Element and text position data
(begin)
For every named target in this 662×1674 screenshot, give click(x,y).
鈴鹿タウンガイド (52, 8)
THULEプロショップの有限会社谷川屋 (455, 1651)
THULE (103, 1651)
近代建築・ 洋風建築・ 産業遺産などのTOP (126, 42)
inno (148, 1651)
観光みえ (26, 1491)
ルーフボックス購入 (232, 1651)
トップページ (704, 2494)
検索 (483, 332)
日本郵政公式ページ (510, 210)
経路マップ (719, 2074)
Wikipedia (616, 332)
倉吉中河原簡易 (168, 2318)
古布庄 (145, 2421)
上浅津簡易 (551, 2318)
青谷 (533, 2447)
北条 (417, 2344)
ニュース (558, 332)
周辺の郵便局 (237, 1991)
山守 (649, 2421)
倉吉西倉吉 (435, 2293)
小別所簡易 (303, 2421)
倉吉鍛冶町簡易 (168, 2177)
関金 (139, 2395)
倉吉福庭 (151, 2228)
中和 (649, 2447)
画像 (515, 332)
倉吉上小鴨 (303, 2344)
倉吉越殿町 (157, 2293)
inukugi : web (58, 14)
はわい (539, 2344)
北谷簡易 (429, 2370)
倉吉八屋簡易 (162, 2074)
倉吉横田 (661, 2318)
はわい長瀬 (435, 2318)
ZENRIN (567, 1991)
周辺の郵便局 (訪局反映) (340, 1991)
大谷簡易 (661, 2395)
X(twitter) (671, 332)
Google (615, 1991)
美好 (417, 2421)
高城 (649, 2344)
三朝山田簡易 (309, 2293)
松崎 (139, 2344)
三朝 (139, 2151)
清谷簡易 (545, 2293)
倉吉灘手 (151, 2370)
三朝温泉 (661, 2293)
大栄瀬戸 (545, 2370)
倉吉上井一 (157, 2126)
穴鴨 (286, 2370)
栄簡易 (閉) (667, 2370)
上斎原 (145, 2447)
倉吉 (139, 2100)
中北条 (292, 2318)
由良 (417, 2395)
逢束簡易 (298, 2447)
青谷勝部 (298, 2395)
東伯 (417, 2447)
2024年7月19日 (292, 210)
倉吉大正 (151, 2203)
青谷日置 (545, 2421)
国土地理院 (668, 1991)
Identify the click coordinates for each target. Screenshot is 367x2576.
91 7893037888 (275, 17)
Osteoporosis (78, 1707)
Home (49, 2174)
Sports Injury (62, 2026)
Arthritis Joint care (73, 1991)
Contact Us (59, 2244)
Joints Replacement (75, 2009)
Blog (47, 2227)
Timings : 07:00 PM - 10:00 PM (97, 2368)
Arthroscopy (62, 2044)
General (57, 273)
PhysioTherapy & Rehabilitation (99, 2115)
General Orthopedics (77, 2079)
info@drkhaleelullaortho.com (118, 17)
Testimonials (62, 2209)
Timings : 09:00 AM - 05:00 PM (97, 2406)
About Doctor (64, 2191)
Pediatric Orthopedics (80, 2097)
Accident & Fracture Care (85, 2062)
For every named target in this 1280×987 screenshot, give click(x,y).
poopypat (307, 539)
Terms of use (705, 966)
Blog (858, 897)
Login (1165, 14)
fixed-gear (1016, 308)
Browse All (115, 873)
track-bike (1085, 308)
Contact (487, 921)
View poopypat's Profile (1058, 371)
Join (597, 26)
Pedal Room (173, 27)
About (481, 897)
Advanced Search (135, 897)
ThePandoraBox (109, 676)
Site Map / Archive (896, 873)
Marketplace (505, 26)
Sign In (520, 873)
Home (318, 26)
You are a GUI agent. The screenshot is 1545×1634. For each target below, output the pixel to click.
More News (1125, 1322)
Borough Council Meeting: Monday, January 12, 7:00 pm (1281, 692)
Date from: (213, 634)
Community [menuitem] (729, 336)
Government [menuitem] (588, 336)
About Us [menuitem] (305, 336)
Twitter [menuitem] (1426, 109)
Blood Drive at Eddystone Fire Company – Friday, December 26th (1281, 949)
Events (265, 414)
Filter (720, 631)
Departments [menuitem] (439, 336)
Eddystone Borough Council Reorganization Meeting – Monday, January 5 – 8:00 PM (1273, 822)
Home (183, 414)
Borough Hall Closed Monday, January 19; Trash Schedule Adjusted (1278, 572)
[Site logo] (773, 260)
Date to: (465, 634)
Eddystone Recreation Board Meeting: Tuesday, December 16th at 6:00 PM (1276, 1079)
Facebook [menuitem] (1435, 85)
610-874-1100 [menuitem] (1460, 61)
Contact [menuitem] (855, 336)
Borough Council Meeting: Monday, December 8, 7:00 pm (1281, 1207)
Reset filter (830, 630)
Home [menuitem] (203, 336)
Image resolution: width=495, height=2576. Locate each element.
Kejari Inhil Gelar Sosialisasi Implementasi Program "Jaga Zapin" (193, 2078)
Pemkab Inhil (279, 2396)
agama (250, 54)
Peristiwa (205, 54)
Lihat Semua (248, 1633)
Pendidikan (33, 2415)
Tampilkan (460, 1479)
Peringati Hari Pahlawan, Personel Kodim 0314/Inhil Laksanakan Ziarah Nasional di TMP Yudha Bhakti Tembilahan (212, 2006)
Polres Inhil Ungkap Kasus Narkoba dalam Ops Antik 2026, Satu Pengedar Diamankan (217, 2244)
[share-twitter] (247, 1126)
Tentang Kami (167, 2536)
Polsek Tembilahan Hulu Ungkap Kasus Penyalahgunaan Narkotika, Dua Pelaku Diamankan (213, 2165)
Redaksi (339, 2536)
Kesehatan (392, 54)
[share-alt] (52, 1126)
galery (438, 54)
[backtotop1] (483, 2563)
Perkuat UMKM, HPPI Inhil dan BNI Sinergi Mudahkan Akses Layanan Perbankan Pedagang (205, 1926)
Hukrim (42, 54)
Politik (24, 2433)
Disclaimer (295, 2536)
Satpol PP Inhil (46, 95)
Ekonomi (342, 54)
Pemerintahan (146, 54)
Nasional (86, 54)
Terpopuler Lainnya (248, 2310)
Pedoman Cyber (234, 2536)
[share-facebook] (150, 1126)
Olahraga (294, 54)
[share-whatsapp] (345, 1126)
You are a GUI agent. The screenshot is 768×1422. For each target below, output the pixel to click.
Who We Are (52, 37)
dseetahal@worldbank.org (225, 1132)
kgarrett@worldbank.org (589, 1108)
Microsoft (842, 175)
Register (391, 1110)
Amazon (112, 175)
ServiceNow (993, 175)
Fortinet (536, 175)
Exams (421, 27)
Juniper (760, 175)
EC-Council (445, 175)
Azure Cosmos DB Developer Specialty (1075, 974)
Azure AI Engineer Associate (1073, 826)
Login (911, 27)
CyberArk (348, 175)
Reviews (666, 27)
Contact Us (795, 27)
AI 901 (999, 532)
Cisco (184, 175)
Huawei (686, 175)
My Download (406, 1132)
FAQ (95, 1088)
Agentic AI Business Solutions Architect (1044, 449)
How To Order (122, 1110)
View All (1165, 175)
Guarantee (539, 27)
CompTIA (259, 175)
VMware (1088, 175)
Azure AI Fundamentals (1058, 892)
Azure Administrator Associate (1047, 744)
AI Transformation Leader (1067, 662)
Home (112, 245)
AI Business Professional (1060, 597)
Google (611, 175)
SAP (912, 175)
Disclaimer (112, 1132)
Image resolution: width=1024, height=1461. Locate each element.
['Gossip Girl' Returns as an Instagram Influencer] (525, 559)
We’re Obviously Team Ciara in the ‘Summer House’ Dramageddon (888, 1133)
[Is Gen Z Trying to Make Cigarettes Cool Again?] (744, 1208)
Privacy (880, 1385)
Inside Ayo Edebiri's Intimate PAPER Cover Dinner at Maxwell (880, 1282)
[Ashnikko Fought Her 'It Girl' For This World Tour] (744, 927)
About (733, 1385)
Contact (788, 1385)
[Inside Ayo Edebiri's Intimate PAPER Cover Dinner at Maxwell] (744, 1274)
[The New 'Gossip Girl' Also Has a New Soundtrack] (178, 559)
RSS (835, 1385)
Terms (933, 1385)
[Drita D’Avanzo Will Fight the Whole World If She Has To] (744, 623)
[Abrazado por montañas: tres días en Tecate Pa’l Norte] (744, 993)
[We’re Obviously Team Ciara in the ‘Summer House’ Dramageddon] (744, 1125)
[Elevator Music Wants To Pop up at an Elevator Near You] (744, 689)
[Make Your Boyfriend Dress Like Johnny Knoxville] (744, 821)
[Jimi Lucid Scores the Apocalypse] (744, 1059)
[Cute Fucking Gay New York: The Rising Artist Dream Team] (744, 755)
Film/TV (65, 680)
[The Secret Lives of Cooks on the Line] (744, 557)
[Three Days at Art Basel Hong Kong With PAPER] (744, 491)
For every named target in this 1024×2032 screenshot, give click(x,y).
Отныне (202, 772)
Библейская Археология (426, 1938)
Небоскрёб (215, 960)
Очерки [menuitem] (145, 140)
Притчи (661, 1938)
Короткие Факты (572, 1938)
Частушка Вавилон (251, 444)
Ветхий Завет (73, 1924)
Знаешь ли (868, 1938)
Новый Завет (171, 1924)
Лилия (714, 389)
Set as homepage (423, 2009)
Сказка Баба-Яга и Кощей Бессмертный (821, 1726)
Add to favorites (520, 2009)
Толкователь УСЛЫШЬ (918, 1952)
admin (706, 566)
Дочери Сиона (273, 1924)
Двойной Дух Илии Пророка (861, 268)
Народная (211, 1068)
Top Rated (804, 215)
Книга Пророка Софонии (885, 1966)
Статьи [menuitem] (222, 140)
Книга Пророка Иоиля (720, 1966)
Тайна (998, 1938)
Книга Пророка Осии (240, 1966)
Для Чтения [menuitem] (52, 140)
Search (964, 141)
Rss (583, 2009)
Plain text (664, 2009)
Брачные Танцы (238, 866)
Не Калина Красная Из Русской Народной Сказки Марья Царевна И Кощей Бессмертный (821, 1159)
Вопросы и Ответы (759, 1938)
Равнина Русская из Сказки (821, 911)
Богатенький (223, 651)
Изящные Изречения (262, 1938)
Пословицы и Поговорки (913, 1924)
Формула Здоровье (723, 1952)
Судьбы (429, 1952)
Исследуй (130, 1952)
(end)
GOAL:
Recast the lines above, from the one containing "[backtotop1] (483, 2563)" through the one containing "EC-Council (445, 175)", as a JSON list of strings with one string per line and no blank lines.

THE COMPLETED TASK:
[
  "[backtotop1] (483, 2563)",
  "Perkuat UMKM, HPPI Inhil dan BNI Sinergi Mudahkan Akses Layanan Perbankan Pedagang (205, 1926)",
  "Hukrim (42, 54)",
  "Politik (24, 2433)",
  "Disclaimer (295, 2536)",
  "Satpol PP Inhil (46, 95)",
  "Ekonomi (342, 54)",
  "Pemerintahan (146, 54)",
  "Nasional (86, 54)",
  "Terpopuler Lainnya (248, 2310)",
  "Pedoman Cyber (234, 2536)",
  "[share-facebook] (150, 1126)",
  "Olahraga (294, 54)",
  "[share-whatsapp] (345, 1126)",
  "You are a GUI agent. The screenshot is 768×1422. For each target below, output the pixel to click.",
  "Who We Are (52, 37)",
  "dseetahal@worldbank.org (225, 1132)",
  "kgarrett@worldbank.org (589, 1108)",
  "Microsoft (842, 175)",
  "Register (391, 1110)",
  "Amazon (112, 175)",
  "ServiceNow (993, 175)",
  "Fortinet (536, 175)",
  "Exams (421, 27)",
  "Juniper (760, 175)",
  "EC-Council (445, 175)"
]